2-8 ふわとろのオムライスを食べれば、私は死なない

 突如、結衣と奈々美の目の前で起きた、ひったくり未遂事件。




 ひったくり自体は未遂だったが、不運なことに1人の女性が亡くなった。



 恐らくは明日、全国的なニュースになる。1週間くらいは各所で騒がれ続けるだろう。


 加害者も被害者も、きっと丸裸にされる。




 そしてこういう事件が起きると、期に乗じて、よく分からない団体がデモを起こしたりする。



『人々が死ににくくなったのは国が昔行った○○のせいだ!』とか『あの女性は実は死んでいない。マスメディアによるスケープゴート的な演出だ。国は何か隠したいことがあるんだ!』とか、言いたい放題。



 もしかしたら、ある種のストレス発散なのかも知れない――ただただ永い人生の。

 


 そんな事件の余韻が残る中――結衣と奈々美は身を寄せ合うようにして、現場から少し離れた場所にカフェを見付けて、そこへ入ることにした。



 こんな時でもお腹は減る。




 途中、耳の早いマスコミらしき人物たちに声を掛けられたが「何も知りません」とスルーした。
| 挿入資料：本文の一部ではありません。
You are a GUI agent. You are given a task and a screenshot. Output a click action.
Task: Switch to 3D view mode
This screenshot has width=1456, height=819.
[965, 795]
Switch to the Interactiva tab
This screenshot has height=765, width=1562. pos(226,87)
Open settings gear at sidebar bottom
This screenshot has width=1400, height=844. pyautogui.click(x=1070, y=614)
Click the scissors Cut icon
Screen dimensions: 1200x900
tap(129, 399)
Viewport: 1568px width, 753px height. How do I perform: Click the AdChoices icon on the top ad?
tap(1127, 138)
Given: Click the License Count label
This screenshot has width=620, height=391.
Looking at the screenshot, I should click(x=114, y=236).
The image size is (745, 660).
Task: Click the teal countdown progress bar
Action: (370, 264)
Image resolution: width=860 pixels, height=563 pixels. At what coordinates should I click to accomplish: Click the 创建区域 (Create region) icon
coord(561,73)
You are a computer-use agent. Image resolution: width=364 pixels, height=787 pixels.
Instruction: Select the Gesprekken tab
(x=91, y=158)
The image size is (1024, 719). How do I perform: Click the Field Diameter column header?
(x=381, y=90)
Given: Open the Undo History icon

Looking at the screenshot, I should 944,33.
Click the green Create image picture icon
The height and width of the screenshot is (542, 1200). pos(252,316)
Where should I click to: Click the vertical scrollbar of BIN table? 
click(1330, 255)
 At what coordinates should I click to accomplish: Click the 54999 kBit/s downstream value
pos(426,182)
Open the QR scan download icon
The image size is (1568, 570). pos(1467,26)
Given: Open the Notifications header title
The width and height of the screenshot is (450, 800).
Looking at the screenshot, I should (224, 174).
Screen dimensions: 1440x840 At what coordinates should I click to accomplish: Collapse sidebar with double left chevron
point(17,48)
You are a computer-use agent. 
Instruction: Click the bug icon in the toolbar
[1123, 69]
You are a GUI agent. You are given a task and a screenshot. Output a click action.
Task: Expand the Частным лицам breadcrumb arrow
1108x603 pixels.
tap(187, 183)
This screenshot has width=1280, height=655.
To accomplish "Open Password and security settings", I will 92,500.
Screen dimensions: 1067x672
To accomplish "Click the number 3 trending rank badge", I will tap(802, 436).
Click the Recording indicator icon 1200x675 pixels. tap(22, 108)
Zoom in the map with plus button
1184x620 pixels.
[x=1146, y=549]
 ドアを開けると、小さな鈴がカランコロンと鳴って2人を出迎えてくれた。


 その優しい音色は、なんとも言えず心に染みた。




 店の中は、木の温かみを感じる内装が、柔らかな間接照明で照らされている。


 テーブルの上には優雅な花瓶が置かれ、一輪のサマースイートピーがその中で僅かに揺れていた。



 壁には絵画や写真が掛けられていて、個性的なモノが多いのに俯瞰して全体を見ると実は良く纏まっている……とても不思議で絶妙なバランス。



 奥のカウンターでは、店員がコーヒー豆をゴリゴリと挽いている。


 他にも色々な器具や豆が並んでいて、芳ばしい香りに鼻先をくすぐられる。




 落ち着く珈琲の香りが漂う一方、それとは真逆のケーキや焼き菓子の甘美な香りもして来るから、脳ミソが忙しい。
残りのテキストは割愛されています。